Supplied information below:

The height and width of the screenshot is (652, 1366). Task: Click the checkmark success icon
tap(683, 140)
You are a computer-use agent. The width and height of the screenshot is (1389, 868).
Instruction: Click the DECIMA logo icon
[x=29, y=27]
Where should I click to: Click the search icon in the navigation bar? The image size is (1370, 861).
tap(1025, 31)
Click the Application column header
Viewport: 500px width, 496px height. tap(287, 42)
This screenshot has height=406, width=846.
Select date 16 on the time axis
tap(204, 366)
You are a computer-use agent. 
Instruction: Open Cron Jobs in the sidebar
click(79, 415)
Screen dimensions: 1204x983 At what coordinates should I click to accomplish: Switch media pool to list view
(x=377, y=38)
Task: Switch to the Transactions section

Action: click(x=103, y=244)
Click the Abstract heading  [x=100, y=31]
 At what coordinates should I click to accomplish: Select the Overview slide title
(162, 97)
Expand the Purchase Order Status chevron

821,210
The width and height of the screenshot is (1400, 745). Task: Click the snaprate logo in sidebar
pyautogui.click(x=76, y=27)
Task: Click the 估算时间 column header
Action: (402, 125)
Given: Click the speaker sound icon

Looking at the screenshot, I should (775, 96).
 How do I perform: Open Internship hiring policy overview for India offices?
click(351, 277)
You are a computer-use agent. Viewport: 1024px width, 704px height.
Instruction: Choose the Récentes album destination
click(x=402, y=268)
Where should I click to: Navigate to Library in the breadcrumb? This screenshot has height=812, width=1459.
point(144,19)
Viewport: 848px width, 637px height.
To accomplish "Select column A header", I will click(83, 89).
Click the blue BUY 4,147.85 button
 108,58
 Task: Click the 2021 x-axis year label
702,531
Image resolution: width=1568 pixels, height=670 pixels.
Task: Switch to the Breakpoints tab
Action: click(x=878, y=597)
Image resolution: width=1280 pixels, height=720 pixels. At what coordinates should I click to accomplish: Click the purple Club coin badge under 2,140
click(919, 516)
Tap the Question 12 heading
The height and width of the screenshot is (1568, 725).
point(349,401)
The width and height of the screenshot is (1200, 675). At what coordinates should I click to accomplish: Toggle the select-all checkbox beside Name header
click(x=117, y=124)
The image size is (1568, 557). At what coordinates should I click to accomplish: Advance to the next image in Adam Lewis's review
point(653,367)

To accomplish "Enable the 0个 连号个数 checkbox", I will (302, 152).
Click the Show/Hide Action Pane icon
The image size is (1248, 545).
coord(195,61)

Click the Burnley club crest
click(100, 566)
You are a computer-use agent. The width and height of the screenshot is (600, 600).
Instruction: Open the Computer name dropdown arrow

End of Supplied information.

[Description of the task]:
Your answer should consist of every line from the entries that holds "agent".

[Answer section]:
You are a computer-use agent. The width and height of the screenshot is (1389, 868).
You are a computer-use agent. 
You are a computer-use agent. Viewport: 1024px width, 704px height.
You are a computer-use agent. The width and height of the screenshot is (600, 600).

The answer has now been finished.